# FT LINEAR REGRESSION
The aim of this project is to introduce you to the basic concept behind machine learning.
For this project, you will have to create a program that predicts the price of a car by
using a linear function train with a gradient descent algorithm.
We will work on a precise example for the project, but once you’re done you will be
able to use the algorithm with any other dataset.

![image.png](attachment:image.png)

<a href='#IMPORTS'>IMPORTS</a> <br />
<a href='#IMPORTS'>DATA</a> <br />
<a href='#IMPORTS'>GRADIENT DESCENT</a> <br />
<a href='#IMPORTS'>THETAS</a> <br />
<a href='#IMPORTS'>COST FUNCTION</a> <br />
<a href='#IMPORTS'>ERROR STATS</a> <br />
<a href='#IMPORTS'>REGRESSION ANIMATION</a> <br />
<a href='#IMPORTS'>PREDICTION</a> <br />

## IMPORTS
<a id='IMPORTS'></a>

In [None]:
import numpy as np 
import pandas as pd
from IPython.display import Image
import io
import base64
from IPython.display import HTML

from subprocess import check_output
print(check_output(["ls", "."]).decode("utf8"))

In [None]:
import matplotlib.pyplot as plt
import matplotlib.animation as animation

data = pd.read_csv('./data.csv')

## DATA
<a id='DATA'></a>

In [None]:
x = data['km']
y = data['price']
tempmean=x.mean()
tempstd=x.std()
tempvar=x.var()
x = (x - x.mean()) / x.std()
x = np.c_[np.ones(x.shape[0]), x]
print("\033[1m" + "Our data sample looks like this" + "\033[0m")
print(data)

## GRADIENT DESCENT
<a id='GRADIENT DESCENT'></a>

In [None]:
alpha = 0.01
iterations = 1000
m = y.size
np.random.seed(123)
theta = [0,0]

#GRADIENT DESCENT
def gradient_descent(x, y, theta, iterations, alpha):
    past_costs = []
    past_thetas = [theta]
    for i in range(iterations):
        prediction = np.dot(x, theta)
        error = prediction - y
        cost = 1/(2*m) * np.dot(error.T, error)
        past_costs.append(cost)
        theta = theta - (alpha * (1/m) * np.dot(x.T, error))
        past_thetas.append(theta)
        
    return past_thetas, past_costs, error

past_thetas, past_costs, error = gradient_descent(x, y, theta, iterations, alpha)
theta = past_thetas[-1]

print("\033[1m" + "Computing thetas finished!" + "\033[0m")
print("Gradient Descent: {:.2f}, {:.2f}".format(theta[0], theta[1]))

## THETAS
<a id='THETAS'></a>

In [None]:
plt.title('Theta0 and Theta1 evolution')
plt.xlabel('No. of iterations')
plt.ylabel('Thetas')
plt.plot(past_thetas)
plt.show()

## COST FUNCTION
<a id='DATA'></a>

In [None]:
plt.title('Cost Function J')
::::::
[DIRECTION A] Rewrite the rows that begin at the line containing "This screenshot has height=905, width=1919." and stop after the line containing "Action: (392, 897)". Replace "screenshot" with "capture" throughout and leave everything else unchanged.
The linear regression notebook and the rows after it come from different sources.

[STORED RECORDS]
::::::
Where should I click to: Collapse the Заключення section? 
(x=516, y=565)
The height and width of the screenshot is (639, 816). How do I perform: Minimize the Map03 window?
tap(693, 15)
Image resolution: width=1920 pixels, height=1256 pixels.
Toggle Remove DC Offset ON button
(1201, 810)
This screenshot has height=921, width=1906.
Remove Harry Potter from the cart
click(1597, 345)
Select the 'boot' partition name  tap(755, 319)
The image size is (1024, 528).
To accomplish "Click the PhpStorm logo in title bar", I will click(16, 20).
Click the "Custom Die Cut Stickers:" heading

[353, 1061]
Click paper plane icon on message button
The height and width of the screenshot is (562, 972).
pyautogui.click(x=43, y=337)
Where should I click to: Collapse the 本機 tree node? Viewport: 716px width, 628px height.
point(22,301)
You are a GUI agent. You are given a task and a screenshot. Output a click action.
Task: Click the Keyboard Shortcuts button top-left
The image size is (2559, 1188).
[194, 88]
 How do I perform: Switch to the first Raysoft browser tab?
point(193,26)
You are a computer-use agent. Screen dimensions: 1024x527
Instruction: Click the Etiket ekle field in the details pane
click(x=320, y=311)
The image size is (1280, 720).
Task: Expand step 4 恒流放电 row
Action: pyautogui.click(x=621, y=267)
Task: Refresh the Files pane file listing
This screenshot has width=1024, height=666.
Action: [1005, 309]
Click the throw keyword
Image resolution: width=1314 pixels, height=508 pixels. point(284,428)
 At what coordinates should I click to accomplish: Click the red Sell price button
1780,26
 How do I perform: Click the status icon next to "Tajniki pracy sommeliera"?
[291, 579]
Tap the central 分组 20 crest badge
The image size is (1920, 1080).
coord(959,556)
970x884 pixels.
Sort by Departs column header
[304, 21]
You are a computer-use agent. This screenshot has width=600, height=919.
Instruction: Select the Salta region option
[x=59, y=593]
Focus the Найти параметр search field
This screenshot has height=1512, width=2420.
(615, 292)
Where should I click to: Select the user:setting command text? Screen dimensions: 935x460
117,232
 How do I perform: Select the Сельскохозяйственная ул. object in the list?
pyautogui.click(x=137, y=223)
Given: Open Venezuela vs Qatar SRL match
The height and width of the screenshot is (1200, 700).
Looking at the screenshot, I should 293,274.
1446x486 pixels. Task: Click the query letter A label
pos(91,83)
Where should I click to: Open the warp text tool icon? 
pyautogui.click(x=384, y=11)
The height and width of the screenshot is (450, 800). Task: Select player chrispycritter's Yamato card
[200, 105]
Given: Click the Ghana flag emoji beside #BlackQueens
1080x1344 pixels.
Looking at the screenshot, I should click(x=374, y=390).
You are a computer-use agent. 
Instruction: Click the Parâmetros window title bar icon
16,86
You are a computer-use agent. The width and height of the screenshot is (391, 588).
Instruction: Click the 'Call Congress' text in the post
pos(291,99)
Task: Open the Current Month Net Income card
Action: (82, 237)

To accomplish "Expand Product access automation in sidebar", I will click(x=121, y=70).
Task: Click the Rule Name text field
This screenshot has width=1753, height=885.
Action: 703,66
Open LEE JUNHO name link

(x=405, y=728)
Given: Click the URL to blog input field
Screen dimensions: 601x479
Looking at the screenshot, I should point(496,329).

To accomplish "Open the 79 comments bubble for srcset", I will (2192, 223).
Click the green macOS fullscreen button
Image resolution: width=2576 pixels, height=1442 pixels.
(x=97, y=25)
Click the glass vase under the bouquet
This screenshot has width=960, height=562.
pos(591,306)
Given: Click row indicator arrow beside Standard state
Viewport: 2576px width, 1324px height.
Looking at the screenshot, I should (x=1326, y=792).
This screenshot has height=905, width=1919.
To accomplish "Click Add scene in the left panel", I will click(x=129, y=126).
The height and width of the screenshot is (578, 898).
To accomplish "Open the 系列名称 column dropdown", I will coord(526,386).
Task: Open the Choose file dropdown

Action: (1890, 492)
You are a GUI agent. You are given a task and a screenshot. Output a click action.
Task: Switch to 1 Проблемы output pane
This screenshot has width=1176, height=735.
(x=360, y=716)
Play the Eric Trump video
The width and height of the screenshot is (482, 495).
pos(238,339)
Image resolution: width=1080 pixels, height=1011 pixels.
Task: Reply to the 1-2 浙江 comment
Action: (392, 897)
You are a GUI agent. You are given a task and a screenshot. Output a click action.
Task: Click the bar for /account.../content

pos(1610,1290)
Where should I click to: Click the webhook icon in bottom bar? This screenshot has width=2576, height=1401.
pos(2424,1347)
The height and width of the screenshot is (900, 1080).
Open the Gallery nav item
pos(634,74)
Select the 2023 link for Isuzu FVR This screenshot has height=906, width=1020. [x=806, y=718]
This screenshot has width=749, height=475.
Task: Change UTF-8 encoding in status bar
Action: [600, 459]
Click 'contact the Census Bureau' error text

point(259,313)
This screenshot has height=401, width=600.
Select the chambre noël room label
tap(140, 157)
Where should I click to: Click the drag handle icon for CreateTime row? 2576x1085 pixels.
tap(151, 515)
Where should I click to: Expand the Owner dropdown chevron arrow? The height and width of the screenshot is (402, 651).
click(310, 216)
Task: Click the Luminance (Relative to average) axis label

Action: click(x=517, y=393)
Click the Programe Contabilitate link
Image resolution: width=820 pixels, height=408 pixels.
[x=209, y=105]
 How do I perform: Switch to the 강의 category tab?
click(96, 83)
::::::
[DIRECTION B] From the linear regression notebook, write out the passage that begins at the words "#GRADIENT DESCENT" and stops after the words "prediction = np.dot(x, theta)".

[EXERCISE ANSWER A]
This capture has height=905, width=1919.
To accomplish "Click Add scene in the left panel", I will click(x=129, y=126).
The height and width of the capture is (578, 898).
To accomplish "Open the 系列名称 column dropdown", I will coord(526,386).
Task: Open the Choose file dropdown

Action: (1890, 492)
You are a GUI agent. You are given a task and a capture. Output a click action.
Task: Switch to 1 Проблемы output pane
This capture has width=1176, height=735.
(x=360, y=716)
Play the Eric Trump video
The width and height of the capture is (482, 495).
pos(238,339)
Image resolution: width=1080 pixels, height=1011 pixels.
Task: Reply to the 1-2 浙江 comment
Action: (392, 897)

[EXERCISE ANSWER B]
#GRADIENT DESCENT
def gradient_descent(x, y, theta, iterations, alpha):
    past_costs = []
    past_thetas = [theta]
    for i in range(iterations):
        prediction = np.dot(x, theta)